[START Given data]

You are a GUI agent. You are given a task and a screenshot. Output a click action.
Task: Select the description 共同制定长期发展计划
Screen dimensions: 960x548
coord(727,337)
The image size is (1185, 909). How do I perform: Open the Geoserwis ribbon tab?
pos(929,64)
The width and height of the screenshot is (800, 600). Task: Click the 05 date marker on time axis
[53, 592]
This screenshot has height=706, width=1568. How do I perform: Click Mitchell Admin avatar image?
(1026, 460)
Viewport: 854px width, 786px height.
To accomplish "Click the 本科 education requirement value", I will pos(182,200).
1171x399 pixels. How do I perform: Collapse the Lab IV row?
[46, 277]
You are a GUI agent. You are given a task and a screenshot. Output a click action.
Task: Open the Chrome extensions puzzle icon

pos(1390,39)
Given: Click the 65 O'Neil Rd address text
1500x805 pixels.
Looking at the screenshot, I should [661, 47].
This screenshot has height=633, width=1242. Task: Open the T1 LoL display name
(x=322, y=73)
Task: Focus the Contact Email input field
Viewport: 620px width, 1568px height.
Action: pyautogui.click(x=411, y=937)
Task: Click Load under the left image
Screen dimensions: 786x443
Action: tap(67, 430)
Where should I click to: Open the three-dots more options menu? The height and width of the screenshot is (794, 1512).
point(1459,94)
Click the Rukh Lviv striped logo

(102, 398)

[END Given data]

What you are asked to do: Give every line of the listing above as a Markdown table with the columns n and Line, numbering each row and leaving out blank lines.

Completed exercise:
| n | Line |
|---|---|
| 1 | You are a GUI agent. You are given a task and a screenshot. Output a click action. |
| 2 | Task: Select the description 共同制定长期发展计划 |
| 3 | Screen dimensions: 960x548 |
| 4 | coord(727,337) |
| 5 | The image size is (1185, 909). How do I perform: Open the Geoserwis ribbon tab? |
| 6 | pos(929,64) |
| 7 | The width and height of the screenshot is (800, 600). Task: Click the 05 date marker on time axis |
| 8 | [53, 592] |
| 9 | This screenshot has height=706, width=1568. How do I perform: Click Mitchell Admin avatar image? |
| 10 | (1026, 460) |
| 11 | Viewport: 854px width, 786px height. |
| 12 | To accomplish "Click the 本科 education requirement value", I will pos(182,200). |
| 13 | 1171x399 pixels. How do I perform: Collapse the Lab IV row? |
| 14 | [46, 277] |
| 15 | You are a GUI agent. You are given a task and a screenshot. Output a click action. |
| 16 | Task: Open the Chrome extensions puzzle icon |
| 17 | pos(1390,39) |
| 18 | Given: Click the 65 O'Neil Rd address text |
| 19 | 1500x805 pixels. |
| 20 | Looking at the screenshot, I should [661, 47]. |
| 21 | This screenshot has height=633, width=1242. Task: Open the T1 LoL display name |
| 22 | (x=322, y=73) |
| 23 | Task: Focus the Contact Email input field |
| 24 | Viewport: 620px width, 1568px height. |
| 25 | Action: pyautogui.click(x=411, y=937) |
| 26 | Task: Click Load under the left image |
| 27 | Screen dimensions: 786x443 |
| 28 | Action: tap(67, 430) |
| 29 | Where should I click to: Open the three-dots more options menu? The height and width of the screenshot is (794, 1512). |
| 30 | point(1459,94) |
| 31 | Click the Rukh Lviv striped logo |
| 32 | (102, 398) |